Copy out everything from the start of the records down to the line containing "[x=899, y=741]", including that line, and reproduce each line without any change.

=== EXERCISE MATERIAL ===

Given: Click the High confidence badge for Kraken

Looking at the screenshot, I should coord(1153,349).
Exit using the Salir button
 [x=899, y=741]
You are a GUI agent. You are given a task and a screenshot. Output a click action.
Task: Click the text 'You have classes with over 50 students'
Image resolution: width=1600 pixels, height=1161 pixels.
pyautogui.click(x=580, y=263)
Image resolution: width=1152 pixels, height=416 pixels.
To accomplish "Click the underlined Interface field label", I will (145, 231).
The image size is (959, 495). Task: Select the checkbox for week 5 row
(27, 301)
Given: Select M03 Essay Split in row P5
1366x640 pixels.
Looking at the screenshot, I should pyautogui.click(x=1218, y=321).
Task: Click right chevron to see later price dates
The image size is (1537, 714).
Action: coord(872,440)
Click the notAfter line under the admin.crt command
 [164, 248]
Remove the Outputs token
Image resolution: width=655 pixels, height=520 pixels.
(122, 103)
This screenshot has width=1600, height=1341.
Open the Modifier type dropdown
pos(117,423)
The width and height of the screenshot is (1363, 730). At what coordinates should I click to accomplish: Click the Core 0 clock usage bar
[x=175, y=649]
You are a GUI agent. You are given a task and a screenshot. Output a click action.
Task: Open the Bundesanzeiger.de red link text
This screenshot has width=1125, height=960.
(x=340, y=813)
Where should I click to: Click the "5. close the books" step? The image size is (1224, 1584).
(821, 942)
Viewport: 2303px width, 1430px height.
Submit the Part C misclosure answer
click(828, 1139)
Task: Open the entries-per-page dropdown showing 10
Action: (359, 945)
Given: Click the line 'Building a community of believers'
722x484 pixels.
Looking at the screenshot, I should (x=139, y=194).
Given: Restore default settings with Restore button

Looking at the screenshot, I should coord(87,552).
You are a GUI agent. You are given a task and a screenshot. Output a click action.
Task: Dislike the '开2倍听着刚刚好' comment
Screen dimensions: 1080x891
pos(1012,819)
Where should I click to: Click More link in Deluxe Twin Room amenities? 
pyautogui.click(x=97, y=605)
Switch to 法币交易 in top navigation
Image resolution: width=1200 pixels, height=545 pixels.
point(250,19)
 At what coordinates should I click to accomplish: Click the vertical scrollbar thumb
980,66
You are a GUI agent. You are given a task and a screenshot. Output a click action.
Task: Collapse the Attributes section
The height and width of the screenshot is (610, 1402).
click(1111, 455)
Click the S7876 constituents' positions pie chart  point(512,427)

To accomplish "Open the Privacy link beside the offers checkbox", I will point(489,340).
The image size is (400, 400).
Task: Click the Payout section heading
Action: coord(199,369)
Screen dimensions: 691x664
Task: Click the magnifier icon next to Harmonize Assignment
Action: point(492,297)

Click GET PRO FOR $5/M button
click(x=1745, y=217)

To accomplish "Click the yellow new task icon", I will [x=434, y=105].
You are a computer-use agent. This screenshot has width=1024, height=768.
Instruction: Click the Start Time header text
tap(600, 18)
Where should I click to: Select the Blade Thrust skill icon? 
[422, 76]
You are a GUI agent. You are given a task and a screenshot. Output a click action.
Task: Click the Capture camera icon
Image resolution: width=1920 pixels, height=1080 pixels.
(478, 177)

===

**FULL SOLUTION:**
Given: Click the High confidence badge for Kraken

Looking at the screenshot, I should coord(1153,349).
Exit using the Salir button
 [x=899, y=741]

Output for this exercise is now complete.